Task -
Filter the entries and keep only the lines where the string "button" appears.

Records to use -
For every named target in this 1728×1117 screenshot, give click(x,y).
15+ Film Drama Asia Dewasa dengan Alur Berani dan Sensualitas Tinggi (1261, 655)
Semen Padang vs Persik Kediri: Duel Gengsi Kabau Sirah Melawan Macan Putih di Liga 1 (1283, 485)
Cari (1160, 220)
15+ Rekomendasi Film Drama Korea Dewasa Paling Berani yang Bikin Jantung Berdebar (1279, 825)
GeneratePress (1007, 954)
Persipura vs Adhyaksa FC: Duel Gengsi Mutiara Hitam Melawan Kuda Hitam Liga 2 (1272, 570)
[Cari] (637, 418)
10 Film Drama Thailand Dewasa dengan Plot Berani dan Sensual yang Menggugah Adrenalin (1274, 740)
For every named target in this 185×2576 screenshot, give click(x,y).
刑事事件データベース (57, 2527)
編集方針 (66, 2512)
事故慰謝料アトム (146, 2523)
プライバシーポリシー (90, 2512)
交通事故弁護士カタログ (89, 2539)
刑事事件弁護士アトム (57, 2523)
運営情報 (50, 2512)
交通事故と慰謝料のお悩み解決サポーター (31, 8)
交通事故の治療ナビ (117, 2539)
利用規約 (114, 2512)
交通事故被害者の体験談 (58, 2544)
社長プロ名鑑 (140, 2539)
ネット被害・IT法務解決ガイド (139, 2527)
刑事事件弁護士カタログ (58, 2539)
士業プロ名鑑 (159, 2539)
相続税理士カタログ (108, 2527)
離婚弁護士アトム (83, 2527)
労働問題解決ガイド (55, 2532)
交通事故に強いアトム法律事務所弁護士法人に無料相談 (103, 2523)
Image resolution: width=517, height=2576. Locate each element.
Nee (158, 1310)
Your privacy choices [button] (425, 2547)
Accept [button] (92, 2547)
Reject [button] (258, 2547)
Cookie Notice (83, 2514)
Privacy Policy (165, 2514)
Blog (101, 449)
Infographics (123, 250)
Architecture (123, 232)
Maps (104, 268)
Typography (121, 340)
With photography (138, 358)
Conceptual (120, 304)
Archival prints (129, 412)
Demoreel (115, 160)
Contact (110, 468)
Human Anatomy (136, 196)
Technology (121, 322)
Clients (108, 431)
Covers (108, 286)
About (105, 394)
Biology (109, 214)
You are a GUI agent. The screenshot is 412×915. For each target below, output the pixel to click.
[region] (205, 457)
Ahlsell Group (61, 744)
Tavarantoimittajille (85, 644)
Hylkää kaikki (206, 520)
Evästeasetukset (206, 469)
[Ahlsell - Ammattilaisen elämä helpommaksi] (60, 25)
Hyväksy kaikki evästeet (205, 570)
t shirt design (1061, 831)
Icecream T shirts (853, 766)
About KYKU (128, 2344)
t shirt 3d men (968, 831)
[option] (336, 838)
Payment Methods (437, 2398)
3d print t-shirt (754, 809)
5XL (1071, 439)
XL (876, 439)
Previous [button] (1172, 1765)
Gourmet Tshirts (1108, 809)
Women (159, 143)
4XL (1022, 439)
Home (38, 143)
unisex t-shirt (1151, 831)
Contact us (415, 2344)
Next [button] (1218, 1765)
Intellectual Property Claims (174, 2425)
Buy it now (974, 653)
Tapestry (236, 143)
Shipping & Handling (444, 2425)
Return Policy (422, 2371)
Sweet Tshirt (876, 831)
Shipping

Answer section -
Your privacy choices [button] (425, 2547)
Accept [button] (92, 2547)
Reject [button] (258, 2547)
Previous [button] (1172, 1765)
Next [button] (1218, 1765)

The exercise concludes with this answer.